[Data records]
******

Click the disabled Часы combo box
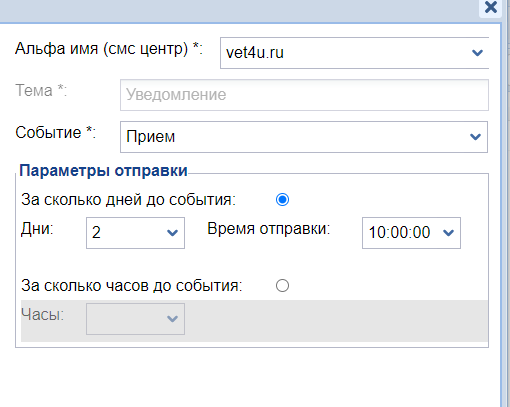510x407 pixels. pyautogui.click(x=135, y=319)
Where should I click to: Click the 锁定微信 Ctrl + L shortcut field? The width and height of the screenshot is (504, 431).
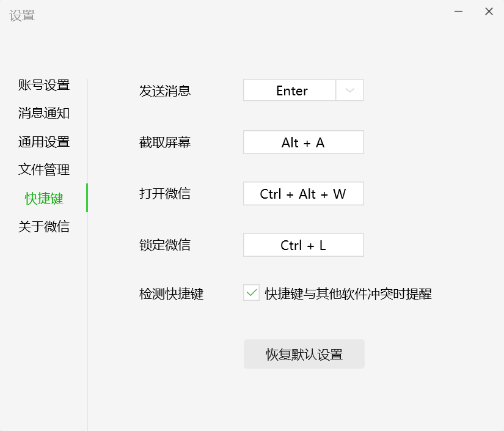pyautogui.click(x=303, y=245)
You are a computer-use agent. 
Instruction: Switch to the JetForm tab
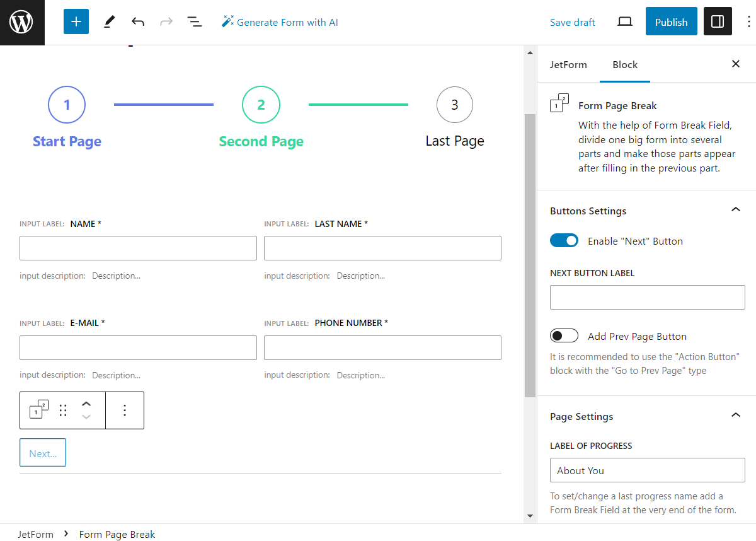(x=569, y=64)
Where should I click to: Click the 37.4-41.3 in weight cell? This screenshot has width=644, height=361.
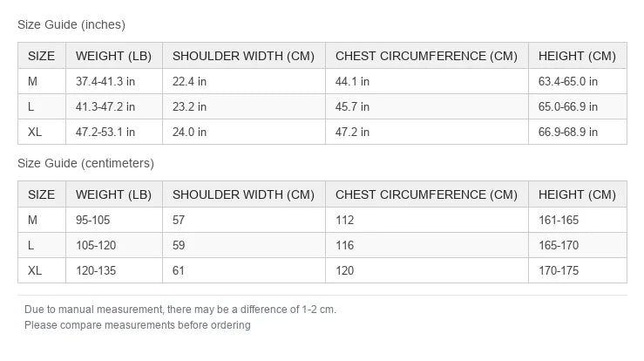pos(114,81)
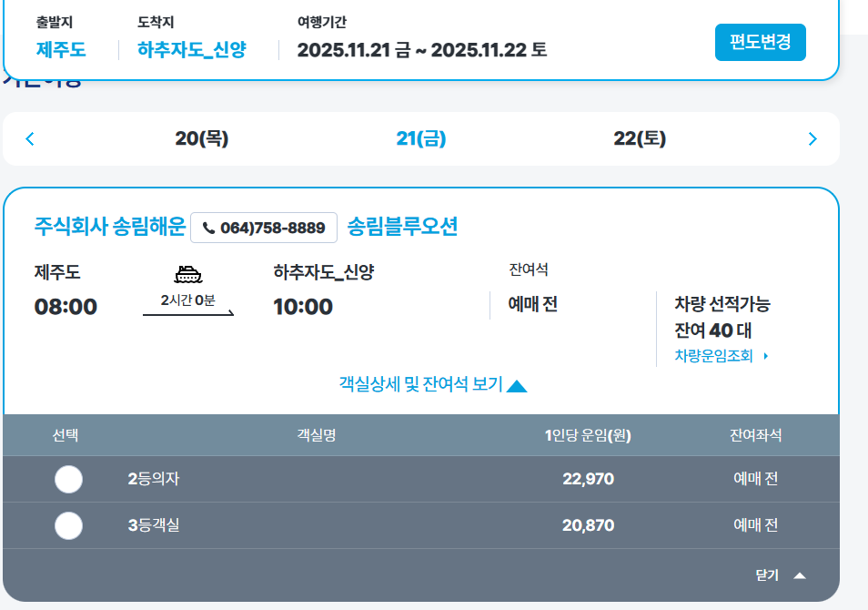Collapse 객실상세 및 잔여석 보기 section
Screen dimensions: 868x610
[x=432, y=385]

******

■ What to work on ■
In the copy, include no pictures; transcribe every record above verbatim.

■ Task response ■
Click the disabled Часы combo box
510x407 pixels. pyautogui.click(x=135, y=319)
Where should I click to: Click the 锁定微信 Ctrl + L shortcut field? The width and height of the screenshot is (504, 431).
pyautogui.click(x=303, y=245)
You are a computer-use agent. 
Instruction: Switch to the JetForm tab
(x=569, y=64)
Where should I click to: Click the 37.4-41.3 in weight cell? This screenshot has width=644, height=361.
pos(114,81)
Collapse 객실상세 및 잔여석 보기 section
Screen dimensions: 868x610
[x=432, y=385]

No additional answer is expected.